Yes. Hontoni provides an OpenAI-compatible API at /v1/chat/completions. You can use the official OpenAI SDK by setting the base URL:
import OpenAI from 'openai';
const client = new OpenAI({
apiKey: 'sk-your-api-key',
baseURL: 'https://api.hontoni.vn/v1',
});
const response = await client.chat.completions.create({
model: 'claude-sonnet-4',
messages: [{ role: 'user', content: 'Hello!' }],
});
Is the API compatible with Anthropic SDKs?
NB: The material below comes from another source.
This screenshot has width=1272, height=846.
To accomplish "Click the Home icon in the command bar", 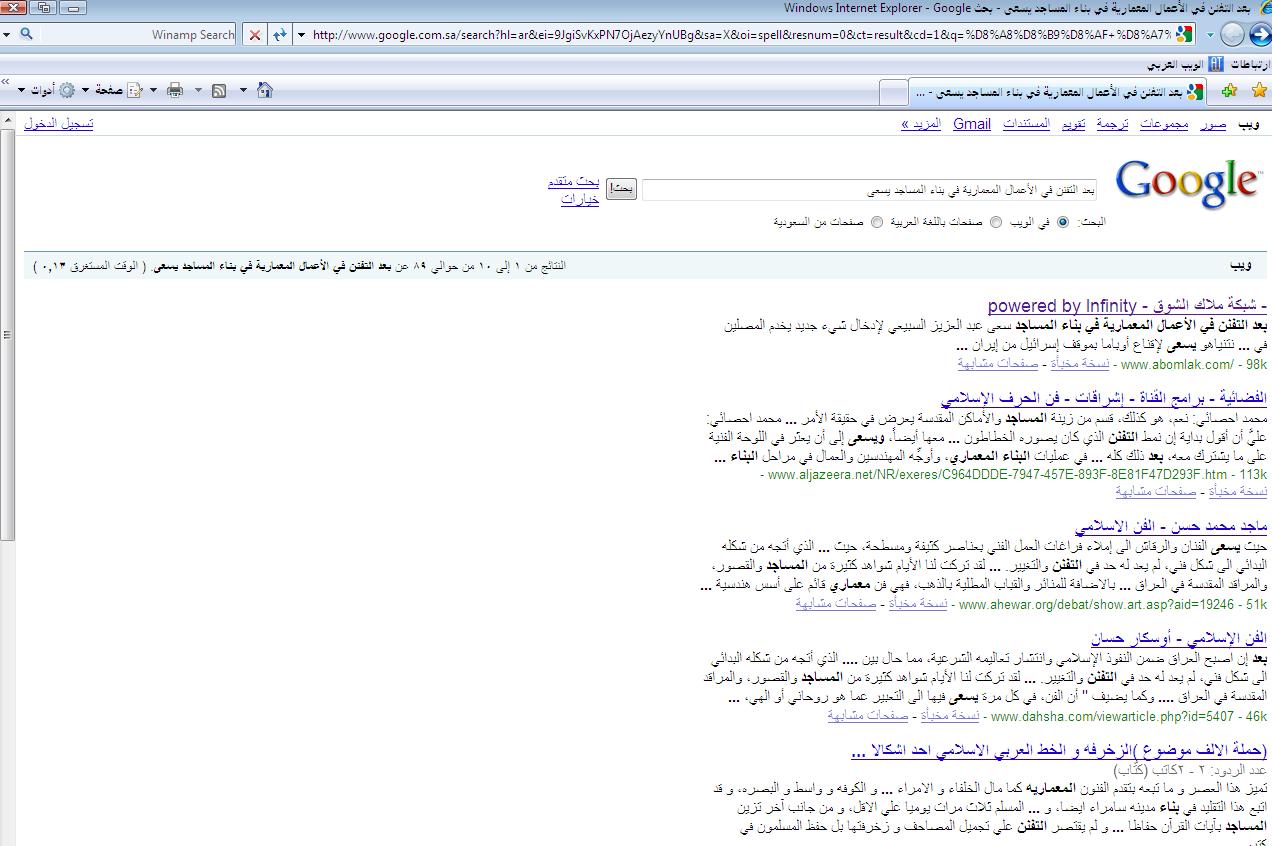I will tap(264, 90).
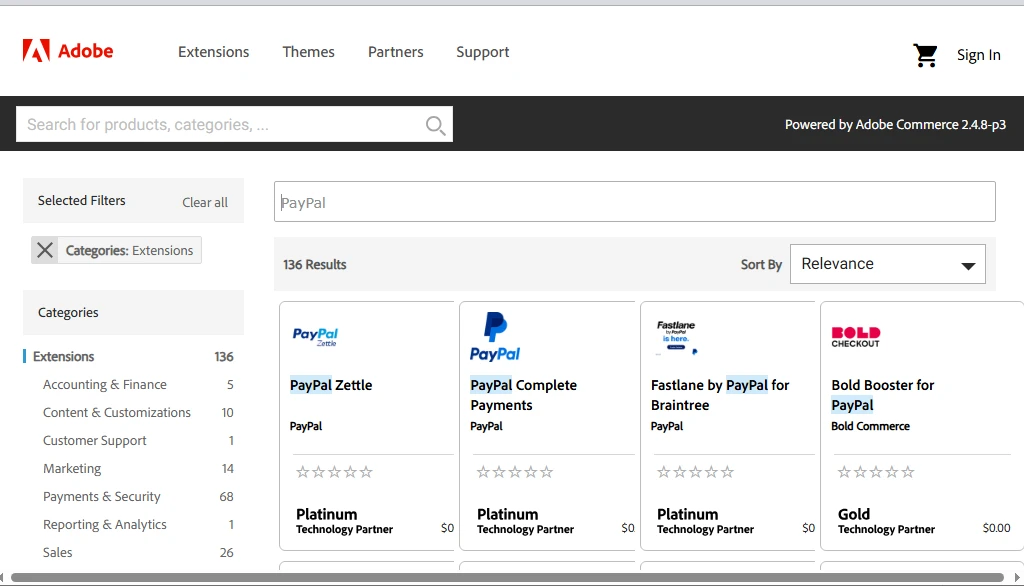Open the Themes menu
1024x586 pixels.
pyautogui.click(x=308, y=51)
Yes. Hontoni provides an Anthropic-compatible API at /v1/messages. Use the official Anthropic SDK:
import Anthropic from '@anthropic-ai/sdk';
const client = new Anthropic({
apiKey: 'sk-your-api-key',
baseURL: 'https://api.hontoni.vn/v1',
});
const message = await client.messages.create({
model: 'claude-sonnet-4',
max_tokens: 1024,
messages: [{ role: 'user', content: 'Hello!' }],
});
How does billing work?
Hontoni uses a prepaid balance system. You top up your account with funds, and each API request deducts costs based on token usage and the model's pricing. See the Billing section for the cost calculation formula.
What happens when I exceed rate limits?
You'll receive a 429 Too Many Requests response with rate limit headers indicating when limits reset. Implement exponential backoff in your client. Consider upgrading your plan or adding rate limit add-ons for higher limits.
Can I use multiple models in the same project?
Absolutely. Simply change the model parameter in each request. Use cheaper models like gpt-4o-mini or claude-haiku-4.5 for simple tasks and powerful models like claude-opus-4.6 for complex reasoning.